╭─ Data for analysis

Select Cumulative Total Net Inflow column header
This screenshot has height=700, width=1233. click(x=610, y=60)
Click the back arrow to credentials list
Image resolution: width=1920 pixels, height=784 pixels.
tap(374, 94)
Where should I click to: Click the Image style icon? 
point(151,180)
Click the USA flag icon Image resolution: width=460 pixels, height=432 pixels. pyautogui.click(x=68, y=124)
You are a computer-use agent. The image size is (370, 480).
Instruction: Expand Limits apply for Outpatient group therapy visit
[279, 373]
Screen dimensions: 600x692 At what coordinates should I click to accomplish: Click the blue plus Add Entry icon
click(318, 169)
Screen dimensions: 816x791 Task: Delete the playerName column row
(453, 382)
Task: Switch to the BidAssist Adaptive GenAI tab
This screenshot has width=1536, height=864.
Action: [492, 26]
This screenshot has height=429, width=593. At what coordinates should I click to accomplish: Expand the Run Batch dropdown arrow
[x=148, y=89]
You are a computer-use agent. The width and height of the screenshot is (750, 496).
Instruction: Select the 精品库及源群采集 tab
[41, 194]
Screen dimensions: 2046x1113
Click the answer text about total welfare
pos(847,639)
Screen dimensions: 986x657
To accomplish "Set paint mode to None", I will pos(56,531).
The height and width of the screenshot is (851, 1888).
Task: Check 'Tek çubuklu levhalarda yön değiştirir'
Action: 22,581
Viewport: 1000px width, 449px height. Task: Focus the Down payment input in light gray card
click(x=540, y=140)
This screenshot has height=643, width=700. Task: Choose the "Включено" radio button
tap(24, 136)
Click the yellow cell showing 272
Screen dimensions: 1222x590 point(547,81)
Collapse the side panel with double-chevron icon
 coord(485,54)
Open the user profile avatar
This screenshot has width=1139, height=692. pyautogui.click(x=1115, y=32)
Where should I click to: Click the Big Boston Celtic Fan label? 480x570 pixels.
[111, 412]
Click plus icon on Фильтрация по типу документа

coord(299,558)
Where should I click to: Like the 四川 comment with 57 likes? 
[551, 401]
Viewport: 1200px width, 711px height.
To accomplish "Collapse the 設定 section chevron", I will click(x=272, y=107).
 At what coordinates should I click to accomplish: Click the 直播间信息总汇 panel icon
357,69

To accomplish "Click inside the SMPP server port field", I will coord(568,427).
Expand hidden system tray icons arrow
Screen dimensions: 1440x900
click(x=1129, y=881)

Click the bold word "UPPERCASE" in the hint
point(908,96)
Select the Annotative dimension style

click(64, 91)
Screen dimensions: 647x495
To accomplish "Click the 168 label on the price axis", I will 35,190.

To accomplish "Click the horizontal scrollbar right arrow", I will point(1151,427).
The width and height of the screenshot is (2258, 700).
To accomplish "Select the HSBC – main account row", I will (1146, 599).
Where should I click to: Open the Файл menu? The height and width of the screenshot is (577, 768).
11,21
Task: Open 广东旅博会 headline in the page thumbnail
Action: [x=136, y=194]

╰─

What needs to be done:
Set down exactly, and only, the lines from the one containing "Screen dimensions: 647x495" to the final line of the data.

Solved exercise:
Screen dimensions: 647x495
To accomplish "Click the 168 label on the price axis", I will 35,190.

To accomplish "Click the horizontal scrollbar right arrow", I will point(1151,427).
The width and height of the screenshot is (2258, 700).
To accomplish "Select the HSBC – main account row", I will (1146, 599).
Where should I click to: Open the Файл menu? The height and width of the screenshot is (577, 768).
11,21
Task: Open 广东旅博会 headline in the page thumbnail
Action: [x=136, y=194]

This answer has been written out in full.